Picture: BLOOMBERG / WALDO SWIEGERS
Picture: BLOOMBERG / WALDO SWIEGERS

Sasol said it would look to expand its service-station business to better match its production of fuel in SA.

Sasol could acquire as many as 200 outlets to add to its network of 400 stations, according to co-CEO Steve Cornell and Bongani Nqwababa. It could also provide branding to other petrol stations, they said.

"We feel like we’re giving away margin, not matching our retail capacity closer to our actual production capacity," Cornell said in an interview at the company’s headquarters in Johannesburg.
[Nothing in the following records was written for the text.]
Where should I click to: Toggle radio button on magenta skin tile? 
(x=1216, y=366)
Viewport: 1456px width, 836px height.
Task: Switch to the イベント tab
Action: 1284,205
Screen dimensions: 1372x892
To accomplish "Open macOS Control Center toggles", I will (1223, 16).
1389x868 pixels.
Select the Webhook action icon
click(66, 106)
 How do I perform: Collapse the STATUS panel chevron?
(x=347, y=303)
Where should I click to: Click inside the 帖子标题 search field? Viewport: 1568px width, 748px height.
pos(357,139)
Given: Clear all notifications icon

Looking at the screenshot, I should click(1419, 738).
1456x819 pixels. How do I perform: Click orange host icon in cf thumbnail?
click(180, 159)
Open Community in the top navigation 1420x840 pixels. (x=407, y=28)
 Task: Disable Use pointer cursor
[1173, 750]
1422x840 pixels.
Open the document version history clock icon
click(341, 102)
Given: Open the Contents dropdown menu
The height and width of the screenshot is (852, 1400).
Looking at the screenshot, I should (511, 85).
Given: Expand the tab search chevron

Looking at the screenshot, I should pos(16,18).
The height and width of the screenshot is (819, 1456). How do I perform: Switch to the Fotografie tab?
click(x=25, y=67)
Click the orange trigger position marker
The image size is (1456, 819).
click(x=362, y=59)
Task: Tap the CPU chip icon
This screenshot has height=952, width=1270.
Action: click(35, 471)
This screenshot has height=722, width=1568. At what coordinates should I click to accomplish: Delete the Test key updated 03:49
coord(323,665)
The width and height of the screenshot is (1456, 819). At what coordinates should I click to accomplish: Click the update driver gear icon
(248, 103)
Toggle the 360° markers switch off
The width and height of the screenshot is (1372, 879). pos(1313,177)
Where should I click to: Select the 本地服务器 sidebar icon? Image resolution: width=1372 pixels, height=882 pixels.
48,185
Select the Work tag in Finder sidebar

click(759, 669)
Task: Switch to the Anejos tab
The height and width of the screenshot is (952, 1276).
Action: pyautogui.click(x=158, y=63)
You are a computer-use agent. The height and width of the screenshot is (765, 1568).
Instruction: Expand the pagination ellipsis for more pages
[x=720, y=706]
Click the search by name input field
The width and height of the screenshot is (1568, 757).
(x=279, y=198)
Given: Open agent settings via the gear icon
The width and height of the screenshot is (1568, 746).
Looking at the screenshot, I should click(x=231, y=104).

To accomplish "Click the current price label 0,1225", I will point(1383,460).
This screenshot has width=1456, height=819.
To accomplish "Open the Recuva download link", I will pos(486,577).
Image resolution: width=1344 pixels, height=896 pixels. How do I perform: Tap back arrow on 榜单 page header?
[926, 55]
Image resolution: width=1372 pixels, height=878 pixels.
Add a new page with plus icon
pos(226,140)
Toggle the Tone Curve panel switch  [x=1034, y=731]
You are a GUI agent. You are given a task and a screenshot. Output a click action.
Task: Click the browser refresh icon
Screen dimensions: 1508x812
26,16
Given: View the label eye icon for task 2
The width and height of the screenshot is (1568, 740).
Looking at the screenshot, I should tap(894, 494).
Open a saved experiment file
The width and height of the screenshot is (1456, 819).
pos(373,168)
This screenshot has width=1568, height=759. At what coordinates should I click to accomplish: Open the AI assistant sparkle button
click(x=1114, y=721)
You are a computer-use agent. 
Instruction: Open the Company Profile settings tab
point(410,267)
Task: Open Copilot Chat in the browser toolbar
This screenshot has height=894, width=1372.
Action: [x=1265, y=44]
While the world’s largest maker of fuel from coal produces about 30% of SA’s supply, only about a third of that is sold through Sasol retail stations, according to Nqwababa. The strategy shift comes after Glencore purchased a controlling stake in Chevron’s Southern Africa business, which includes more than 800 petrol stations.

Cornell said Sasol is reviewing existing assets as it aims to boost profitability by 15% in the next five years. After cutting costs and spending to weather lower oil prices, the company has said it will not consider further new gas-to-liquids or crude refining projects.

On the other hand, Sasol has identified about nine West African countries where it will consider exploration and production, with an emphasis on finding oil over gas, Cornell said. It’s finished drilling eight of the 12 planned wells at a field development in Mozambique.

Sasol stock has gained 4.1% this year in Johannesburg, set for its best annual performance since 2013 and more than the 2.4% increase in the Bloomberg world oil and gas index.